§ WHAT THIS TASK INVOLVES: Look below for the line that has "Image resolution: width=1519". Set down the lines from there through the line that has "You are a computer-use agent. The image", exactly as written.

Top of AVAILABLE RECORDS

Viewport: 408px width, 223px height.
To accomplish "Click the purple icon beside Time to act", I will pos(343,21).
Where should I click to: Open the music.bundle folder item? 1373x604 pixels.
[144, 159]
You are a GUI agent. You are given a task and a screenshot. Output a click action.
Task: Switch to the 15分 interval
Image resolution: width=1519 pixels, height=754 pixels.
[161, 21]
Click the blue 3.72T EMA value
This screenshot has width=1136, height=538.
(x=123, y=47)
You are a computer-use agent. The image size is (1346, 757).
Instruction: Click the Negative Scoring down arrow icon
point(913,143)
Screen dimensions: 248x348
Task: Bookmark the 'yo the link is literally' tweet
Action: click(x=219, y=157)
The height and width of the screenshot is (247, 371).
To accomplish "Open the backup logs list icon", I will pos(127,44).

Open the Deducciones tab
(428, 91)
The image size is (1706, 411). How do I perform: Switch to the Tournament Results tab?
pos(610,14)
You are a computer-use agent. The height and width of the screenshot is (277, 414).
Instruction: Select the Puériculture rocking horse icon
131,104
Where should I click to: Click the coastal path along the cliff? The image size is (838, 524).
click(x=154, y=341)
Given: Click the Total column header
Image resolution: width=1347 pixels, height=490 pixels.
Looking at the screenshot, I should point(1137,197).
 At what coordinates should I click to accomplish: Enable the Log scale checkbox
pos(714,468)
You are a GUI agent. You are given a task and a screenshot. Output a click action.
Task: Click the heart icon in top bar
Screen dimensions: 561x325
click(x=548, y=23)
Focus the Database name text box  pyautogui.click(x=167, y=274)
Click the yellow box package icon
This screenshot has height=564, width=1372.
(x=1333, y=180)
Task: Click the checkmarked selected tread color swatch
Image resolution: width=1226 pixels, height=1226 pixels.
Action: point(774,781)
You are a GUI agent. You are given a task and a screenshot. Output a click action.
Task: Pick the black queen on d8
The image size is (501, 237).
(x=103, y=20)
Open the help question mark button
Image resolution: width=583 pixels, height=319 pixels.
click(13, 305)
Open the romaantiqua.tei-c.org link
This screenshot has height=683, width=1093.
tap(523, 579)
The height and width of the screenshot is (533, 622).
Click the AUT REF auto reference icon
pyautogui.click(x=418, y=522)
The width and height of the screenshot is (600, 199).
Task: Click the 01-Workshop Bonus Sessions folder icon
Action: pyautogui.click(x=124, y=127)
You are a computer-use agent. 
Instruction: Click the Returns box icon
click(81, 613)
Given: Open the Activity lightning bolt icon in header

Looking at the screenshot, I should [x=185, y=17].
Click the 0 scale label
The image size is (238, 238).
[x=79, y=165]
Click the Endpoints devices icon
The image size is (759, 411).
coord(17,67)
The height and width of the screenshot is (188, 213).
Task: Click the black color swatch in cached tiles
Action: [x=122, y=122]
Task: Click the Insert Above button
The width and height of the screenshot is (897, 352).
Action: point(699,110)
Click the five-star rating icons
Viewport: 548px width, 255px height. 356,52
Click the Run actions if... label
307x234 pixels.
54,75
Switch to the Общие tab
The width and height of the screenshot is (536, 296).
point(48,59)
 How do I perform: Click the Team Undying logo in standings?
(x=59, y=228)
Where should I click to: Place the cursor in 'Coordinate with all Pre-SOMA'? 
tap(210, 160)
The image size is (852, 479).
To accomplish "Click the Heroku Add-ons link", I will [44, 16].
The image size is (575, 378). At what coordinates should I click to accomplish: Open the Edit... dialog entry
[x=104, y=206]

Bottom of AVAILABLE RECORDS

§ RESULT FOR THIS TASK:
Image resolution: width=1519 pixels, height=754 pixels.
[161, 21]
Click the blue 3.72T EMA value
This screenshot has width=1136, height=538.
(x=123, y=47)
You are a computer-use agent. The image size is (1346, 757).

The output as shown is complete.